### WORK TO BE COMPLETED
Copy word for word, please, the lines of the entries below running from the one containing "Open the Normale blend mode dropdown" to the one containing "Click the locked", both ends included.

### AVAILABLE RECORDS

· · · · ·

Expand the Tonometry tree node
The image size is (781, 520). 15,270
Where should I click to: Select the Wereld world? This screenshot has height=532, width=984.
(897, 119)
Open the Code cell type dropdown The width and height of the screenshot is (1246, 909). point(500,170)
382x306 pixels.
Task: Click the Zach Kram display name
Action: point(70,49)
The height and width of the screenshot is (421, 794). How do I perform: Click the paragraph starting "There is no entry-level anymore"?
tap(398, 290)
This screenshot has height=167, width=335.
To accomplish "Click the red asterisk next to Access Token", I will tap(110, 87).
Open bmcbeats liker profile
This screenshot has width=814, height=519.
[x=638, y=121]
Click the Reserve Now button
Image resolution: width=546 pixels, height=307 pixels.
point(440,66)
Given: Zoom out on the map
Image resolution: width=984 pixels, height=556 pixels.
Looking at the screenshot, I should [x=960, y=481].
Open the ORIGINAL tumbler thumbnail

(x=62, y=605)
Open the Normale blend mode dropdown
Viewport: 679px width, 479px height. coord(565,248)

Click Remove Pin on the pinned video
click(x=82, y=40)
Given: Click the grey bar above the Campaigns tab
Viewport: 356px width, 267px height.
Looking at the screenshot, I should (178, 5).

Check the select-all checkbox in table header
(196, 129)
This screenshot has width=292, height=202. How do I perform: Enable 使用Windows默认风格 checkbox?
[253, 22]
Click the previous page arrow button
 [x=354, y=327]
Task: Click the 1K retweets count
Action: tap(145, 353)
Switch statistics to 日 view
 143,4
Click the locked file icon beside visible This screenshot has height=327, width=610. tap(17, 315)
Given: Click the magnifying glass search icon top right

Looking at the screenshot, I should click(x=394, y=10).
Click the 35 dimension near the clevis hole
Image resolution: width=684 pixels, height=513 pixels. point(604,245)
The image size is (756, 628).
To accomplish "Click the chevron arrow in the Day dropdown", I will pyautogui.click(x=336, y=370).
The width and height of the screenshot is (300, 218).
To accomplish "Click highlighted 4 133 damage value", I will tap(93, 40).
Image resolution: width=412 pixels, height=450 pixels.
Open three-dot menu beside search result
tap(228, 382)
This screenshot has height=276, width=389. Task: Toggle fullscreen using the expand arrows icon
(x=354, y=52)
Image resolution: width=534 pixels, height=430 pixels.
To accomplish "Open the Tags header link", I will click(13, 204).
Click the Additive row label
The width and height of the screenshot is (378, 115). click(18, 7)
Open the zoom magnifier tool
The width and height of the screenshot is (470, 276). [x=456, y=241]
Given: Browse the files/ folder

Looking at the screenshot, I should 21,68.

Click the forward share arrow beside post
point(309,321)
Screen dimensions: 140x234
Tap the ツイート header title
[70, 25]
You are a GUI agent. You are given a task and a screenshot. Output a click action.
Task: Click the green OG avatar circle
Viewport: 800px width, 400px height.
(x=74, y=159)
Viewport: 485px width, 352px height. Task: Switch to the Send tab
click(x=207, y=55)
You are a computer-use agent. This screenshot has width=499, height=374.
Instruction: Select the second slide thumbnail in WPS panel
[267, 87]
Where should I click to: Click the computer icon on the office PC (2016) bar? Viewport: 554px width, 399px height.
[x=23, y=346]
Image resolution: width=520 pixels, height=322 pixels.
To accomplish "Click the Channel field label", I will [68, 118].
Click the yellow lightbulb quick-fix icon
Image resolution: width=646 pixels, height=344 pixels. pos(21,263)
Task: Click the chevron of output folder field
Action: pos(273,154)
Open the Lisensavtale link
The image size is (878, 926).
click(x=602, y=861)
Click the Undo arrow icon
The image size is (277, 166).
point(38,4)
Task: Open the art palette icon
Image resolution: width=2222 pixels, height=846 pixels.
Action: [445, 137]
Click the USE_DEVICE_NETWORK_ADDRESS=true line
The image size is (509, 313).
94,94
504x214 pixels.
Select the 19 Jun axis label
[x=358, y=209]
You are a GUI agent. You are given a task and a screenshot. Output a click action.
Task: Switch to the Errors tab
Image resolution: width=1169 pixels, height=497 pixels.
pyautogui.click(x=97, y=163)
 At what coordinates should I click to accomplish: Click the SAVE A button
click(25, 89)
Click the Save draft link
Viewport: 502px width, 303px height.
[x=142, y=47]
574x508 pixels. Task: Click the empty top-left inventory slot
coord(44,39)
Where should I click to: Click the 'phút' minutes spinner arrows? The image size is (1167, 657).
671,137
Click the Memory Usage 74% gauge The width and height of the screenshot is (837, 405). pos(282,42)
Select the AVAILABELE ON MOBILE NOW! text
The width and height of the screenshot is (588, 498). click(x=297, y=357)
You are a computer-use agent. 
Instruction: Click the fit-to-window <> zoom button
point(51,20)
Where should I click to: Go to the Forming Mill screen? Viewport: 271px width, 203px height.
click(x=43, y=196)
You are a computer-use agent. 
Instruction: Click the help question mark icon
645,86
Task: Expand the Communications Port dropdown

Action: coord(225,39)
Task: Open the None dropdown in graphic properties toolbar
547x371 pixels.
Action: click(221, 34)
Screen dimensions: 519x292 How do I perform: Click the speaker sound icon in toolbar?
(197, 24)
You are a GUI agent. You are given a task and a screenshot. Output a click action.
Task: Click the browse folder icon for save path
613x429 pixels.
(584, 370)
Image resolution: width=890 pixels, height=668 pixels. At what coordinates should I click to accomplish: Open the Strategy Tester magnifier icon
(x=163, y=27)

· · · · ·

### RESPONSE AREA
Open the Normale blend mode dropdown
Viewport: 679px width, 479px height. coord(565,248)

Click Remove Pin on the pinned video
click(x=82, y=40)
Given: Click the grey bar above the Campaigns tab
Viewport: 356px width, 267px height.
Looking at the screenshot, I should (178, 5).

Check the select-all checkbox in table header
(196, 129)
This screenshot has width=292, height=202. How do I perform: Enable 使用Windows默认风格 checkbox?
[253, 22]
Click the previous page arrow button
 [x=354, y=327]
Task: Click the 1K retweets count
Action: tap(145, 353)
Switch statistics to 日 view
 143,4
Click the locked file icon beside visible This screenshot has height=327, width=610. tap(17, 315)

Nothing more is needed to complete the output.